金総書記、新型コロナ感染を「建国以来の大動乱」と警戒

渡邊 芳雄(国際平和研究所所長)

 今回は、59日から15日までを振り返ります。

 この間、以下のような出来事がありました。

 比大統領選、マルコス氏の当選確実(9日)。ロシア、対独戦勝記念日(9日)。中国のゼロコロナは持続不可能、WHO(世界保健機関)が見解(10日)。韓国、尹錫悦(ユン・ソンニョル)大統領就任式(10日)。北朝鮮、新型コロナウイルス感染者を初めて公表(12日)。北朝鮮、短距離弾道ミサイル3発発射(12日)、などです。

 北朝鮮が新型コロナ患者の発生を初めて報告しました。
 全世界が呻吟(しんぎん)する中、北朝鮮だけは感染者ゼロだったのです。今後関連する情報が出てくることによって実態が明らかになると思いますが、以下は現時点での分析です。

 まず、北朝鮮の発表内容です。
 朝鮮中央通信は13日、原因不明の熱病が4月末から広がり、これまでに35万人が発熱し、これまで162,000人が完治し、現在187,000人が治療中。12日だけで18,000人の発熱者が確認され、死者は6人であり、新型コロナウイルスの感染が初確認されたと発表したのです。

 金正恩(キム・ジョンウン)総書記は12日、「国家非常防疫司令部」を視察した後、最大非常防疫体系に移行することを宣言し、全域での都市封鎖・ロックダウンを指示しました。「建国以来の大動乱」とも述べています。

 発表された数字に対する信用度は低いのですが、既に感染爆発が起こっている可能性もあります。
 韓国大統領府は13日、北朝鮮の状況を「思ったより深刻だ」とし、尹錫悦大統領はワクチン支援で北朝鮮に対して協議することに意欲を示しました。

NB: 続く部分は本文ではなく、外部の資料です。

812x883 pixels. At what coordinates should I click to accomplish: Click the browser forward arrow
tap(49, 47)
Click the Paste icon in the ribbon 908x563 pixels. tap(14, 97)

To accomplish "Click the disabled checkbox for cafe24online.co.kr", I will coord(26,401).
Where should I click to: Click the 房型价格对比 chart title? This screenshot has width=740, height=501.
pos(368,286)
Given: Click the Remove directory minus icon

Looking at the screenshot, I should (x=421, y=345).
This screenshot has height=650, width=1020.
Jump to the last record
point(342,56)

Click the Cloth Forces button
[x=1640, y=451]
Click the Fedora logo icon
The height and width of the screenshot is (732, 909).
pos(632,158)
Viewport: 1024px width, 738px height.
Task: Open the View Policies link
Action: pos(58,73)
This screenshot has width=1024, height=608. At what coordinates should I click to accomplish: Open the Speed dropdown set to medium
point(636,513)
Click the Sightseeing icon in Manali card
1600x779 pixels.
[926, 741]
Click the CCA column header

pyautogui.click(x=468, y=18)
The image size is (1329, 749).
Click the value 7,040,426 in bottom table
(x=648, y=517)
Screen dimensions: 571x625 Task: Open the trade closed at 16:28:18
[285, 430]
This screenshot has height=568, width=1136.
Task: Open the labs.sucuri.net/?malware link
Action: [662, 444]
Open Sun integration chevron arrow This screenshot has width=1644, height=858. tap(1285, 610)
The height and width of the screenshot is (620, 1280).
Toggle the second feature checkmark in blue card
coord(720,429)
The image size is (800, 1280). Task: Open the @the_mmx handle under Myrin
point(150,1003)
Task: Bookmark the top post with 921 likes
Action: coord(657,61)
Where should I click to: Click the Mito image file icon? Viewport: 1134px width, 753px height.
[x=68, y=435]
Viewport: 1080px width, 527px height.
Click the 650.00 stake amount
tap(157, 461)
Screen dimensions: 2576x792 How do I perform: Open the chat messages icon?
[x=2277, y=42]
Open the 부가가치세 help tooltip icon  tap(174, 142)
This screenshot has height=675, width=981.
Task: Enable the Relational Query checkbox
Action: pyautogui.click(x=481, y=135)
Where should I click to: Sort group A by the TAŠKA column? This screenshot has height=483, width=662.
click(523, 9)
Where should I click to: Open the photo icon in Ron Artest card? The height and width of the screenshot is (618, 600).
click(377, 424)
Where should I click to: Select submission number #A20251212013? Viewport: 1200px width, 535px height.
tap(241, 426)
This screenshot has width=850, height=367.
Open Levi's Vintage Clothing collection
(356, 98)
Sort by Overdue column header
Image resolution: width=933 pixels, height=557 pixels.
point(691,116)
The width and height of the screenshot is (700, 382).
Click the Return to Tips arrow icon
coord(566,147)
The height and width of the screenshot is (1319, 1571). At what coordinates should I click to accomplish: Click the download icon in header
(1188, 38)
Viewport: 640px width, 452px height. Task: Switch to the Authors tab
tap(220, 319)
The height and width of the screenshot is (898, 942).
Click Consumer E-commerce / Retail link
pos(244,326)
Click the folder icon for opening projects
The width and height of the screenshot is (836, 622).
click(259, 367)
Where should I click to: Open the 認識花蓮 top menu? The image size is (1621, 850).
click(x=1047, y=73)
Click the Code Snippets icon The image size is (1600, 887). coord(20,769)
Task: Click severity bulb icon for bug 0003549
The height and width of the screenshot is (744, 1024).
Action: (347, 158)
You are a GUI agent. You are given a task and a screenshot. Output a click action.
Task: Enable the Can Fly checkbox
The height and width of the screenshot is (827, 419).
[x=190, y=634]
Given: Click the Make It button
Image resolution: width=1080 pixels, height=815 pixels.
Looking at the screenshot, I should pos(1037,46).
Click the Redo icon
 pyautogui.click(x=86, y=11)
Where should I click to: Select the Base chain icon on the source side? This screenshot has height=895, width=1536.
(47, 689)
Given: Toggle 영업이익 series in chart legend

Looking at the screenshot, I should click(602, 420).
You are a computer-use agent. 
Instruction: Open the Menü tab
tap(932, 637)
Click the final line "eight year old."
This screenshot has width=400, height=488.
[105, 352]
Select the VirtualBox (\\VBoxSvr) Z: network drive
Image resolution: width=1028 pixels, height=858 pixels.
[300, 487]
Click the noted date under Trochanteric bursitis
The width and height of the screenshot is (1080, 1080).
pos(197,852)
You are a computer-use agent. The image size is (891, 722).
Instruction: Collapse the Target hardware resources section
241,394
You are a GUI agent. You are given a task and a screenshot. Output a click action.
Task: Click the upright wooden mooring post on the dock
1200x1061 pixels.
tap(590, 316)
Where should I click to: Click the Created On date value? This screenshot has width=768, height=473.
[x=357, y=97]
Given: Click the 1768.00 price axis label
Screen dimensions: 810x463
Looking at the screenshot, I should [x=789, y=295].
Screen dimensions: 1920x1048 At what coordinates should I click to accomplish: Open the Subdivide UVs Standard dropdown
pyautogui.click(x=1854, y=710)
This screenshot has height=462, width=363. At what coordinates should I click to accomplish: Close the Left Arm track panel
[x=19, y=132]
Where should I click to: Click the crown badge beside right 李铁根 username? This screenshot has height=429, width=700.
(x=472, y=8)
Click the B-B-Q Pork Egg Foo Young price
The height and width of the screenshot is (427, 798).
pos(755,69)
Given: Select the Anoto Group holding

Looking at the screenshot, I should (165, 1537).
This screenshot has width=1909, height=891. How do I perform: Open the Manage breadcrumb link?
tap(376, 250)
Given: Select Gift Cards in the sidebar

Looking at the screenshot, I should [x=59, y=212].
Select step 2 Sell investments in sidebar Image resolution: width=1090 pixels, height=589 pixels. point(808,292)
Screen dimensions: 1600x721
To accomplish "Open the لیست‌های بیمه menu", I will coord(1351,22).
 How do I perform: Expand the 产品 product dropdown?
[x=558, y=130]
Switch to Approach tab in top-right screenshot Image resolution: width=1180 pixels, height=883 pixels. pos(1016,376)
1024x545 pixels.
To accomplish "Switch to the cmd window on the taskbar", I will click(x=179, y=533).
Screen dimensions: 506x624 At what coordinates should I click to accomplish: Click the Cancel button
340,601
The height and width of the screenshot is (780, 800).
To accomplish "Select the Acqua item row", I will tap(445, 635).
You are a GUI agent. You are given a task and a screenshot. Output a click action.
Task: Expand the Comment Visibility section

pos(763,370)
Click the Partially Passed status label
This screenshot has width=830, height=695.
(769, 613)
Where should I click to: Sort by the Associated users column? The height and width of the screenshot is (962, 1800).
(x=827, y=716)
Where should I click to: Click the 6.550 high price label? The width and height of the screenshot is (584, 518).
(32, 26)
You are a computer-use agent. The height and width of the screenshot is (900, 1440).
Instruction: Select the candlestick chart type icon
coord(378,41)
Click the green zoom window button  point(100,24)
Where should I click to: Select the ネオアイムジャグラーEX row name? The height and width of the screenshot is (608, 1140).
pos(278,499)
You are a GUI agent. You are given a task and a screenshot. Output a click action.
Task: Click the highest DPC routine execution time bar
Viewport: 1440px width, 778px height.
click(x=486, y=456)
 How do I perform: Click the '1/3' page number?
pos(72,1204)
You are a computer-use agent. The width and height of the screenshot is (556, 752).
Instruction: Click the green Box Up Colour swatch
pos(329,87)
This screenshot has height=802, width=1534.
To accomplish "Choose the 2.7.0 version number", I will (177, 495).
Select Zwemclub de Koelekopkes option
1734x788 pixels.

 北朝鮮住民へのワクチン接種は進んでいません。2021年には、国連児童基金(ユニセフ/UNICEF)が、中国の科興控股生物技術(シノバック・バイオテック)制ワクチンの供給を提案しましたが、北朝鮮側は拒否しました。中国にワクチンの製造設備などの援助を求めたことがありますが、実現していません。

 また、ワクチンを共同購入・分配する国際的枠組みCOVAX(コバックス)から、昨年割り当てられた中国製ワクチンも受け取りを拒否しています。北朝鮮はファイザーやモデルナなど米国製ワクチンしか信用していないといわれています。

 新型コロナの感染拡大は経済への大打撃になります。2020年にウイルス侵入予防策として中朝間の境界を閉鎖し、中国との貿易額は前年比8割減になりました。
 20221月に鉄道輸送を再開し、13月の貿易額は19,689万ドルで、前年同期比で10倍以上増えましたが、国内感染確認により4月から再び運行を中止したのです。
 「中国の成果に学ぶ」とする金正恩氏の全域都市封鎖の指示によって経済活動は一層停滞することになるでしょう。

 ところが北朝鮮は、感染者の存在を明らかにした12日に、短距離弾道ミサイル3発を発射しました。
 これは21日の米韓首脳会談を控え、対米けん制を意味するものです。首脳会談で、対北経済制裁の維持や、今後、米韓の野外機動演習の再開で合意する可能性があるからです。

 このことから、当面は国際的な支援を受けずに自力で感染拡大を封じる考えではないかと思われます。

 北朝鮮は6月上旬に、朝鮮労働党の重要政策を決める党中央委員会総会を開催するとしています。
 都市封鎖が長期化し、死者が急増していく状況に当局が手を打たなければ、住民の不満は金正恩政権に向かうことも考えられ、外交・軍事政策の方向を左右する局面に逢着(ほうちゃく)することもあり得ます。

 感染拡大を防ぎ、住民の不満を解消するには、国際社会からワクチンや飲み薬の提供を受ける必要があります。しかし米国製ワクチンなどの支援を受けようとすれば、ICBM(大陸間弾道ミサイル)発射や7回目の核実験など、対米武力挑発の選択肢は取りにくくなります。
 大変なジレンマです。金正恩体制始まって以来の重大局面と言ってもいいでしょう。